This article by Ryan Suto, is published by FairVote. Here is an excerpt:
The Voting Rights Act (“VRA”) is an important example of how America does not always improve over the course of history, but opportunities nonetheless present themselves to chart a better path moving forward. The 2013 case Shelby County v. Holder is one such example, in which the Supreme Court claimed there was insufficient evidence of a racial gap in voter registration and turnout to justify upholding Section 4 of the VRA and allowing Section 5 of the Act to remain effective. Nine years later, we now have sufficient evidence.

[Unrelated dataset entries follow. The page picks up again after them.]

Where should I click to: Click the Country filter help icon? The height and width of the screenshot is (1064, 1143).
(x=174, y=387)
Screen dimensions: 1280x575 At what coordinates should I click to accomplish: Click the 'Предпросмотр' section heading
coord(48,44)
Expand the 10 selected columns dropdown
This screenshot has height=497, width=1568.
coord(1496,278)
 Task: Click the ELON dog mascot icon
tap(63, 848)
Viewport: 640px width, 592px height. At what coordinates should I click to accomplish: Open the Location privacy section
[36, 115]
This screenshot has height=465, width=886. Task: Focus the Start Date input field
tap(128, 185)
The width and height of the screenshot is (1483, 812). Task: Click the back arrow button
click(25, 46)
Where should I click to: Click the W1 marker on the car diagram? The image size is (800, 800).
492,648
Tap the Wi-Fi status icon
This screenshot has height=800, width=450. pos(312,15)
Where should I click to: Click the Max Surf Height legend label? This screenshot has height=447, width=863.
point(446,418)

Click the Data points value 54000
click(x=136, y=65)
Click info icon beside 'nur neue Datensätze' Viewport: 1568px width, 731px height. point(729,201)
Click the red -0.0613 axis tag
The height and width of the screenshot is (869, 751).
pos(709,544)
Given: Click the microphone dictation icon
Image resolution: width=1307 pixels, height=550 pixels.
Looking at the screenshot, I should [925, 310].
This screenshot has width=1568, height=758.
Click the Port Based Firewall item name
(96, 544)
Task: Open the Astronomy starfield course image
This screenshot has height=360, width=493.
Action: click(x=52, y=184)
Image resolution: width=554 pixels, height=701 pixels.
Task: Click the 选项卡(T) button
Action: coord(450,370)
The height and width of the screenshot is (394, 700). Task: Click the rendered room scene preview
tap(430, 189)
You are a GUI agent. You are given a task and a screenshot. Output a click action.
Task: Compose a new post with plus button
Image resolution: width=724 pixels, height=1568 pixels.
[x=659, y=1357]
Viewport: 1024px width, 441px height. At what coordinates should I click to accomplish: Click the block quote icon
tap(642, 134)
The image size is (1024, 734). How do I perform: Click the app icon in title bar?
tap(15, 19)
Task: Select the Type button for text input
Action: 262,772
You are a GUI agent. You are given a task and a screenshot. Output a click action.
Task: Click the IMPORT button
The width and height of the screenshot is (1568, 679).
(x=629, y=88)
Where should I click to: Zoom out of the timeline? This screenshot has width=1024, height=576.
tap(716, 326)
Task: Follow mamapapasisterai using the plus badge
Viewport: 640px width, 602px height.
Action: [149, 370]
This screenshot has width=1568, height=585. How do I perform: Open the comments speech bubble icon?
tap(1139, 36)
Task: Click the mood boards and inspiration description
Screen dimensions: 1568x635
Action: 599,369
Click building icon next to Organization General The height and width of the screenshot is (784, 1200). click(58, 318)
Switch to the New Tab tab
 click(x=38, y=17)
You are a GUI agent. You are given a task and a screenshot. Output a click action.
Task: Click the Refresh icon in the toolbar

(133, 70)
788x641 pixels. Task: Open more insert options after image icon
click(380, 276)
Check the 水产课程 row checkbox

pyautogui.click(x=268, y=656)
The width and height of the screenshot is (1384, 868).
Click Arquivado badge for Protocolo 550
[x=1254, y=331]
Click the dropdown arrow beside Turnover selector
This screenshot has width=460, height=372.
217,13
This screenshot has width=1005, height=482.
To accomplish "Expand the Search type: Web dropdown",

As we have detailed before, the VRA, in part, required specified jurisdictions to gain “preclearance” from federal authorities before enacting changes to voting procedures. Like the rest of the VRA, Congress is able to update the specified jurisdictions upon re-authorization. However, in Shelby County Chief Justice Roberts wrote for the majority of the Court, “There is no denying, however, that the conditions that originally justified these measures [in the VRA] no longer characterize voting in the covered jurisdictions.” The Court reasoned that the coverage formula in the VRA was no longer necessary or appropriate, and it held Section 4(b) of the Act unconstitutional. In so doing, Roberts noted that in 2009 “African-American voter turnout has come to exceed white voter turnout in five of the six States originally covered by §5, with a gap in the sixth State of less than one half of one percent.”
Somehow the majority in Shelby County did not address the possibility that the VRA itself was an integral part of the progress that had been made as of 2009, which was acknowledged in the late Justice Ginsburg’s dissent. The Court assumed that the country is on an automatic march toward progress. Such notions of inherent historical advancement have been shaped by the German philosopher Georg Wilhelm Friedrich Hegel. Hegel viewed human history as stages of increasing freedom, with an inevitable future of an improved human condition. The Supreme Court, essentially embracing this view, found Section 4(b) of the VRA unnecessary. The country, it seemed to be assumed, had improved past the point of requiring a Voting Rights Act. However, evidence from the past nine years of the importance of a fully functional and authorized VRA could not be more clear.